Since then the adoption has gone through an elaborate official process including a Malawi official actually visiting Madonna's seven million pound home in London to assess whether she was a suitable mother. In the face of all the criticism Madonna gave an interview defending herself to the queen of American daytime television Oprah Winfrey. On the Oprah show Madonna said "The media is doing a great disservice to all the orphans of Africa by turning it into such a negative thing," She went on "I first spotted David in a documentary that I was  financing about Malawian orphans. I became transfixed by him. But I didn't yet know I was going to adopt him. I was just drawn to him. When I met David at a Malawi orphanage, I was told he had survived malaria and tuberculosis but still had severe pneumonia. I was in a state of panic, because I didn't want to leave him in the orphanage because I knew they didn't have medication to take care of him. So I got permission to take him to a clinic, where he was given antibiotics. The conditions that I witnessed in Malawi were the equivalent of a state of emergency. I think if everybody went there, they'd want to bring one of those children home with them and give them a better life."
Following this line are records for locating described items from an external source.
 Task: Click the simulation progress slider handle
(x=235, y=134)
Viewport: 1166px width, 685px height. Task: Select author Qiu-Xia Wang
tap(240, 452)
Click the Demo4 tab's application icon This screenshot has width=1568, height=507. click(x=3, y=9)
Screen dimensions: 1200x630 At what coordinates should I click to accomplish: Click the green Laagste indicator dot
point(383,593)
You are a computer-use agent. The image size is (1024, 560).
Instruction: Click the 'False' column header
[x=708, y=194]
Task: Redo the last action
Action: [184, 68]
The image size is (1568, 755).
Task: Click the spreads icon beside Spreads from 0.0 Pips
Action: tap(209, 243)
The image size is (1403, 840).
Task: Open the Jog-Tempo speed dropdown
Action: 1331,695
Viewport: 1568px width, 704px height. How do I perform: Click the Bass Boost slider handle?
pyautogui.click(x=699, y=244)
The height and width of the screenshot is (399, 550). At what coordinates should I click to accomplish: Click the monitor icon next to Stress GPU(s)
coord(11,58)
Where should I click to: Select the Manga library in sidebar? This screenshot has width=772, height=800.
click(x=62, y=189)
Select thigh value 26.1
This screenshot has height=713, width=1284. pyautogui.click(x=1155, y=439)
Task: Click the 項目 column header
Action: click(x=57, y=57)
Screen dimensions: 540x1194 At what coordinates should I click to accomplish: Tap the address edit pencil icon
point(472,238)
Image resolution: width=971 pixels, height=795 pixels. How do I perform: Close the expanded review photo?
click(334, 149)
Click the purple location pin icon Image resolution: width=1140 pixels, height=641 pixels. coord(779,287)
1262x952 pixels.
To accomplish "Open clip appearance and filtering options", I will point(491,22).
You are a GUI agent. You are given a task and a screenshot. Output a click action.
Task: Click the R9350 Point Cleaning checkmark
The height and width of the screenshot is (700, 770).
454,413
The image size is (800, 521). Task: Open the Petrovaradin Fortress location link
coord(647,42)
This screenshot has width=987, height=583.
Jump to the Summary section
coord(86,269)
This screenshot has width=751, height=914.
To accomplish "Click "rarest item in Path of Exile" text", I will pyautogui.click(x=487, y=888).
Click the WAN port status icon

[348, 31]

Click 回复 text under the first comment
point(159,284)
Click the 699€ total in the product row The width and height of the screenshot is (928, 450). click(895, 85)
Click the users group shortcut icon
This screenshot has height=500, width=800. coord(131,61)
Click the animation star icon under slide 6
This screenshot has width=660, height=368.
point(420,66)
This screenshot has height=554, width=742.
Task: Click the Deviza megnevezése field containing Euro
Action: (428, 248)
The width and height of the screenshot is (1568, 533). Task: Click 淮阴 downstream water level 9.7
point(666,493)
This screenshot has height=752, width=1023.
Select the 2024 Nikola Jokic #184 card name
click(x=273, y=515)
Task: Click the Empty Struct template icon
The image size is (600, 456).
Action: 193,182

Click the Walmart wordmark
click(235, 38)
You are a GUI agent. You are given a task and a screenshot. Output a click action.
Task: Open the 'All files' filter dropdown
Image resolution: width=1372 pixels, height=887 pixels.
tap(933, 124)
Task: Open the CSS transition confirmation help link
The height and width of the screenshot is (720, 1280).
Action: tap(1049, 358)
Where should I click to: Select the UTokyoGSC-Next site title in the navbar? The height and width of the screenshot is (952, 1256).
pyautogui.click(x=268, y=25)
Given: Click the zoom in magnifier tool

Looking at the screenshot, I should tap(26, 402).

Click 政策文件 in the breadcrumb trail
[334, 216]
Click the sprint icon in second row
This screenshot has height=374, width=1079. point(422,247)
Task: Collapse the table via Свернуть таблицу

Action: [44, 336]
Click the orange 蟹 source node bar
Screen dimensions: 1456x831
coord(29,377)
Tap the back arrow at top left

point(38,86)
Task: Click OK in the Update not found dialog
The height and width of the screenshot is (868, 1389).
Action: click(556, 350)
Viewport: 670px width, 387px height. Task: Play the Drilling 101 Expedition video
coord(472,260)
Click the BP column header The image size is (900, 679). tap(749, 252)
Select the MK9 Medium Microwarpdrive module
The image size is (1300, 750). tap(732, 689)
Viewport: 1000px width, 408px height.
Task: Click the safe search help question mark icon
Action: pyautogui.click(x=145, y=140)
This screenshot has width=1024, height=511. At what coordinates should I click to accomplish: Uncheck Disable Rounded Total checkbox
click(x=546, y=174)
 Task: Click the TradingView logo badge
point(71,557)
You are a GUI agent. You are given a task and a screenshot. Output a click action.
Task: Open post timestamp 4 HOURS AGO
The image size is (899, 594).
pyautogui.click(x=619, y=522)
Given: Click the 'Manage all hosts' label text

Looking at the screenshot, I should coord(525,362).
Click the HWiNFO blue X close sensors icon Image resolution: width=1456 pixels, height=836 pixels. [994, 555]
Now a court in Malawi has ruled that Madonna and her husband Guy Ritchie are "perfect parents" and Madonna is finally the lawful parent of the little boy she saved from pneumonia. I appreciate the concern about rich white women going shopping for little black babies in poor countries. But if Madonna had not adopted the boy he would, almost certainly, have died. And if by chance he had survived it would have been to face a life of misery and destitution. His extended African family took no interest in him until Madonna came calling. You could argue that why just this one child and what is Madonna doing for all the millions of Aids orphans in Malawi? But in fact she is also funding six orphanages in Malawi which will help thousands of children. I quickly grew tired of Madonna's critics because none of them had shown the slightest interest in suffering African children before or since. At least Madonna took a sick African child into her home and is spending millions on helping others.